Data extracted from a collection:
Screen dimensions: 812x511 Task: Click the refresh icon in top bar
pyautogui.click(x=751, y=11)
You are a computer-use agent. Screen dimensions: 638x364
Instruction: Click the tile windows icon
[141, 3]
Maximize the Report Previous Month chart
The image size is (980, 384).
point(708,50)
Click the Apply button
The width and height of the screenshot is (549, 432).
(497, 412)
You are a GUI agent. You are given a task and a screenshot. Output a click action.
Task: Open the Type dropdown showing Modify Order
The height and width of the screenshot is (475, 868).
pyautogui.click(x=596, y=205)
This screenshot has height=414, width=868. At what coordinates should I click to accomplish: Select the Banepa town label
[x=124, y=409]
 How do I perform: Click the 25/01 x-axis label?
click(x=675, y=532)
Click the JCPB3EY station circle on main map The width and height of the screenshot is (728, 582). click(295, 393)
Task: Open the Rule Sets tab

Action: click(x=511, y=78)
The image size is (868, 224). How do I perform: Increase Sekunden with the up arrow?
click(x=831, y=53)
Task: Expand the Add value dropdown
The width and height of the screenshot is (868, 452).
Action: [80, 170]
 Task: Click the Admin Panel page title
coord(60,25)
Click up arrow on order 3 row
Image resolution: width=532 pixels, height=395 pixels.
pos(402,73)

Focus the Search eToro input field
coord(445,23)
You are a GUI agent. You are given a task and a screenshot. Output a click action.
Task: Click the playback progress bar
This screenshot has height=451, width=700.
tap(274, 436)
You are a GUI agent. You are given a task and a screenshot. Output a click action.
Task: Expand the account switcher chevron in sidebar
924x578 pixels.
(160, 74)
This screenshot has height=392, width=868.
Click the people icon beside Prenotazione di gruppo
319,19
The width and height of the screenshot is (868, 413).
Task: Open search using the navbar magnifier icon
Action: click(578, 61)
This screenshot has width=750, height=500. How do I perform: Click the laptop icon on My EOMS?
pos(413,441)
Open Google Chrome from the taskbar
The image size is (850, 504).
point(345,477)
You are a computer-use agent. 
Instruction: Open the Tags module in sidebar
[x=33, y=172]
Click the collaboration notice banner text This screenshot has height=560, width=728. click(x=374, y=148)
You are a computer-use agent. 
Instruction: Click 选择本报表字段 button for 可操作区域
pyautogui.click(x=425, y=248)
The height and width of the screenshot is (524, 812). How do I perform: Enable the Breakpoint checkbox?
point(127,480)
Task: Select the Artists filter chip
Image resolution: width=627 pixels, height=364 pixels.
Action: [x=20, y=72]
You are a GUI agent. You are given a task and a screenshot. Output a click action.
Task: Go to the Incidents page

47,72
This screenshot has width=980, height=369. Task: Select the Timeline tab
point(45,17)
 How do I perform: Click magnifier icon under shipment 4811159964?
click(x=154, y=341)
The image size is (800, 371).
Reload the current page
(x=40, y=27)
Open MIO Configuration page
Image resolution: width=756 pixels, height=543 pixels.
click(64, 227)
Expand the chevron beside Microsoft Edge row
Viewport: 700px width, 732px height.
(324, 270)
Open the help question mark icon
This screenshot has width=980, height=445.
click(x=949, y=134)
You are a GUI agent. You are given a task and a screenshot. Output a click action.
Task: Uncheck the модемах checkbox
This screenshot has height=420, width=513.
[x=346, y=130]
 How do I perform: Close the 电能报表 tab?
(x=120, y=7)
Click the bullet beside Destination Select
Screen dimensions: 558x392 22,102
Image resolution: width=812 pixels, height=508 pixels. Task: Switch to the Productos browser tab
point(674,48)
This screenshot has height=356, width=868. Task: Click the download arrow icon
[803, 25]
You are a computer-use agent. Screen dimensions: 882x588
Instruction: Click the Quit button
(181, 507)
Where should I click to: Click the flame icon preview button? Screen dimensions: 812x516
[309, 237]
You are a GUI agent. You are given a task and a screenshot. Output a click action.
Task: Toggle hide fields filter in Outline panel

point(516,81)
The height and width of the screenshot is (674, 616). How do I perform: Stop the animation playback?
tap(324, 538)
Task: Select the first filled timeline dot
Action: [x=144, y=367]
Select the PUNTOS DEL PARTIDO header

EXERCISE:
All of the entries above should be written out verbatim.

PROBLEM SOLUTION:
Screen dimensions: 812x511 Task: Click the refresh icon in top bar
pyautogui.click(x=751, y=11)
You are a computer-use agent. Screen dimensions: 638x364
Instruction: Click the tile windows icon
[141, 3]
Maximize the Report Previous Month chart
The image size is (980, 384).
point(708,50)
Click the Apply button
The width and height of the screenshot is (549, 432).
(497, 412)
You are a GUI agent. You are given a task and a screenshot. Output a click action.
Task: Open the Type dropdown showing Modify Order
The height and width of the screenshot is (475, 868).
pyautogui.click(x=596, y=205)
This screenshot has height=414, width=868. At what coordinates should I click to accomplish: Select the Banepa town label
[x=124, y=409]
 How do I perform: Click the 25/01 x-axis label?
click(x=675, y=532)
Click the JCPB3EY station circle on main map The width and height of the screenshot is (728, 582). click(295, 393)
Task: Open the Rule Sets tab

Action: click(x=511, y=78)
The image size is (868, 224). How do I perform: Increase Sekunden with the up arrow?
click(x=831, y=53)
Task: Expand the Add value dropdown
The width and height of the screenshot is (868, 452).
Action: [80, 170]
 Task: Click the Admin Panel page title
coord(60,25)
Click up arrow on order 3 row
Image resolution: width=532 pixels, height=395 pixels.
pos(402,73)

Focus the Search eToro input field
coord(445,23)
You are a GUI agent. You are given a task and a screenshot. Output a click action.
Task: Click the playback progress bar
This screenshot has height=451, width=700.
tap(274, 436)
You are a GUI agent. You are given a task and a screenshot. Output a click action.
Task: Expand the account switcher chevron in sidebar
924x578 pixels.
(160, 74)
This screenshot has height=392, width=868.
Click the people icon beside Prenotazione di gruppo
319,19
The width and height of the screenshot is (868, 413).
Task: Open search using the navbar magnifier icon
Action: click(578, 61)
This screenshot has width=750, height=500. How do I perform: Click the laptop icon on My EOMS?
pos(413,441)
Open Google Chrome from the taskbar
The image size is (850, 504).
point(345,477)
You are a computer-use agent. 
Instruction: Open the Tags module in sidebar
[x=33, y=172]
Click the collaboration notice banner text This screenshot has height=560, width=728. click(x=374, y=148)
You are a computer-use agent. 
Instruction: Click 选择本报表字段 button for 可操作区域
pyautogui.click(x=425, y=248)
The height and width of the screenshot is (524, 812). How do I perform: Enable the Breakpoint checkbox?
point(127,480)
Task: Select the Artists filter chip
Image resolution: width=627 pixels, height=364 pixels.
Action: [x=20, y=72]
You are a GUI agent. You are given a task and a screenshot. Output a click action.
Task: Go to the Incidents page

47,72
This screenshot has width=980, height=369. Task: Select the Timeline tab
point(45,17)
 How do I perform: Click magnifier icon under shipment 4811159964?
click(x=154, y=341)
The image size is (800, 371).
Reload the current page
(x=40, y=27)
Open MIO Configuration page
Image resolution: width=756 pixels, height=543 pixels.
click(64, 227)
Expand the chevron beside Microsoft Edge row
Viewport: 700px width, 732px height.
(324, 270)
Open the help question mark icon
This screenshot has width=980, height=445.
click(x=949, y=134)
You are a GUI agent. You are given a task and a screenshot. Output a click action.
Task: Uncheck the модемах checkbox
This screenshot has height=420, width=513.
[x=346, y=130]
 How do I perform: Close the 电能报表 tab?
(x=120, y=7)
Click the bullet beside Destination Select
Screen dimensions: 558x392 22,102
Image resolution: width=812 pixels, height=508 pixels. Task: Switch to the Productos browser tab
point(674,48)
This screenshot has height=356, width=868. Task: Click the download arrow icon
[803, 25]
You are a computer-use agent. Screen dimensions: 882x588
Instruction: Click the Quit button
(181, 507)
Where should I click to: Click the flame icon preview button? Screen dimensions: 812x516
[309, 237]
You are a GUI agent. You are given a task and a screenshot. Output a click action.
Task: Toggle hide fields filter in Outline panel

point(516,81)
The height and width of the screenshot is (674, 616). How do I perform: Stop the animation playback?
tap(324, 538)
Task: Select the first filled timeline dot
Action: [x=144, y=367]
Select the PUNTOS DEL PARTIDO header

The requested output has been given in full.